DESCRIPTION OF THE TASK:
Write out exactly the lines from the one containing "Task: Open the Services view" through the last line of the records below, both included, and leave out any pictures.

*** ENTRIES SUPPLIED

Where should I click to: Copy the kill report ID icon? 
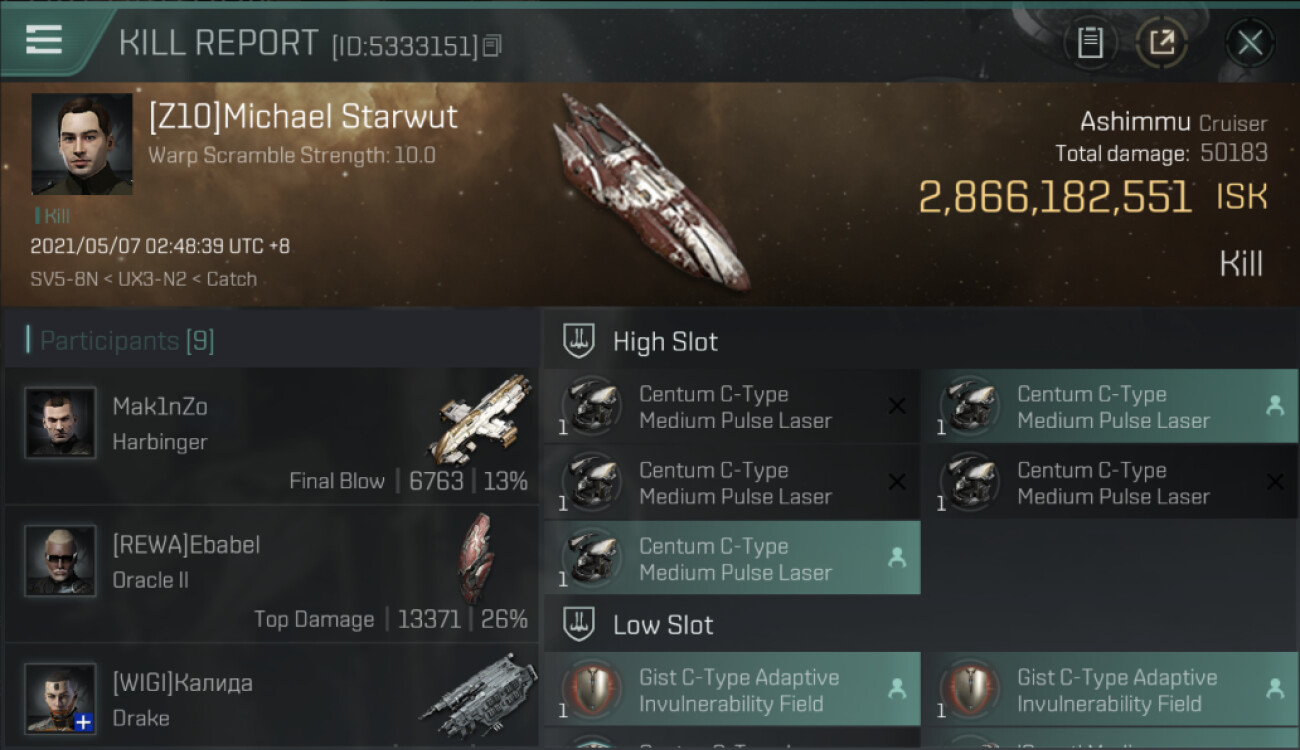491,46
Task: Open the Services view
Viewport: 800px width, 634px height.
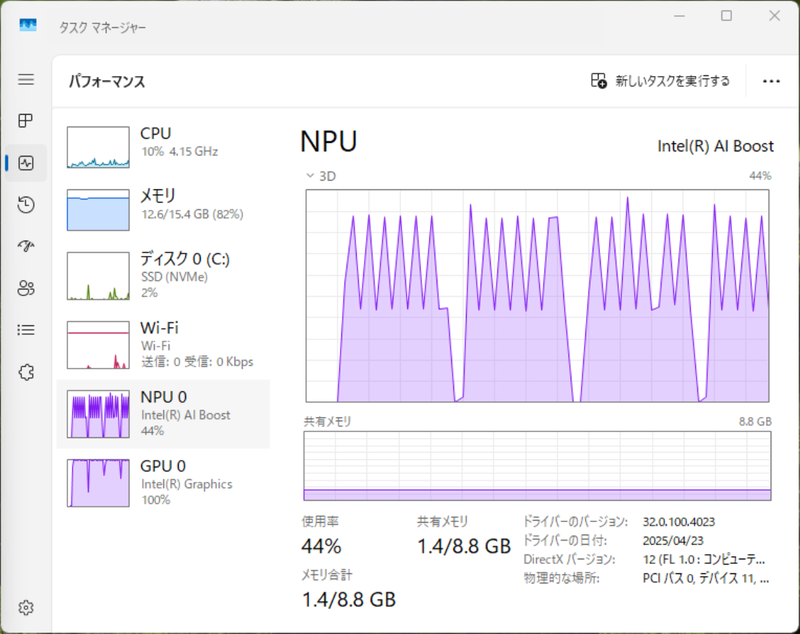Action: pyautogui.click(x=26, y=371)
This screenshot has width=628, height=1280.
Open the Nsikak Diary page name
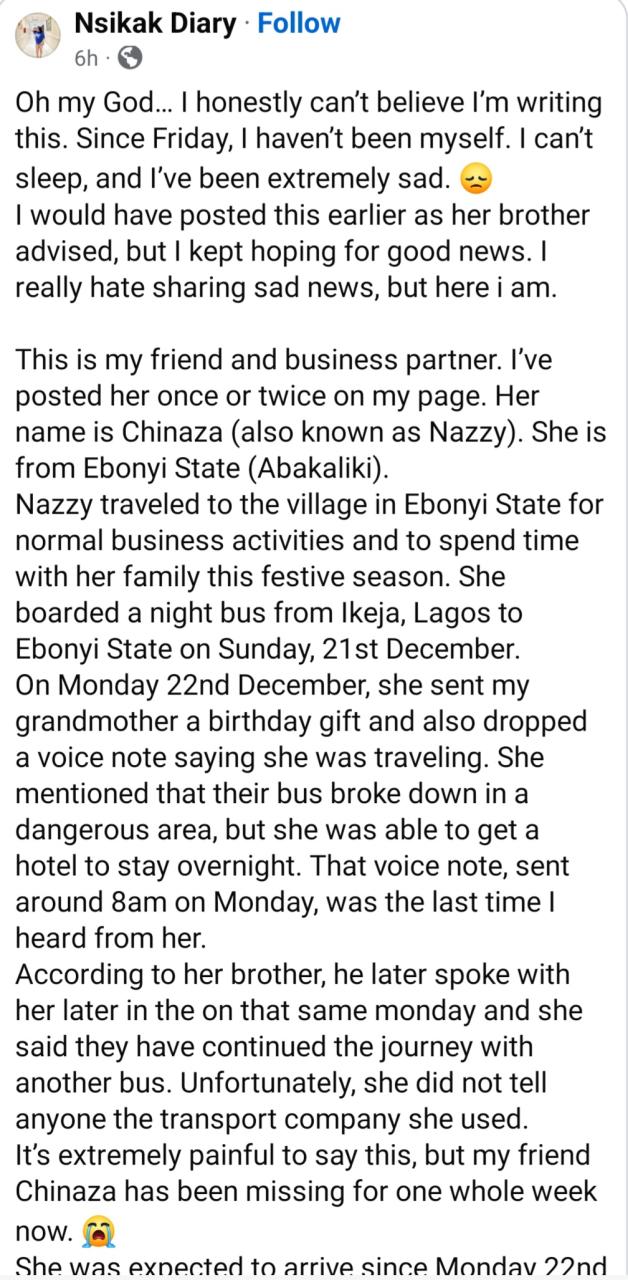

******

RESULT FOR THIS EXERCISE:
Task: Open the Services view
Viewport: 800px width, 634px height.
Action: pyautogui.click(x=26, y=371)
This screenshot has width=628, height=1280.
Open the Nsikak Diary page name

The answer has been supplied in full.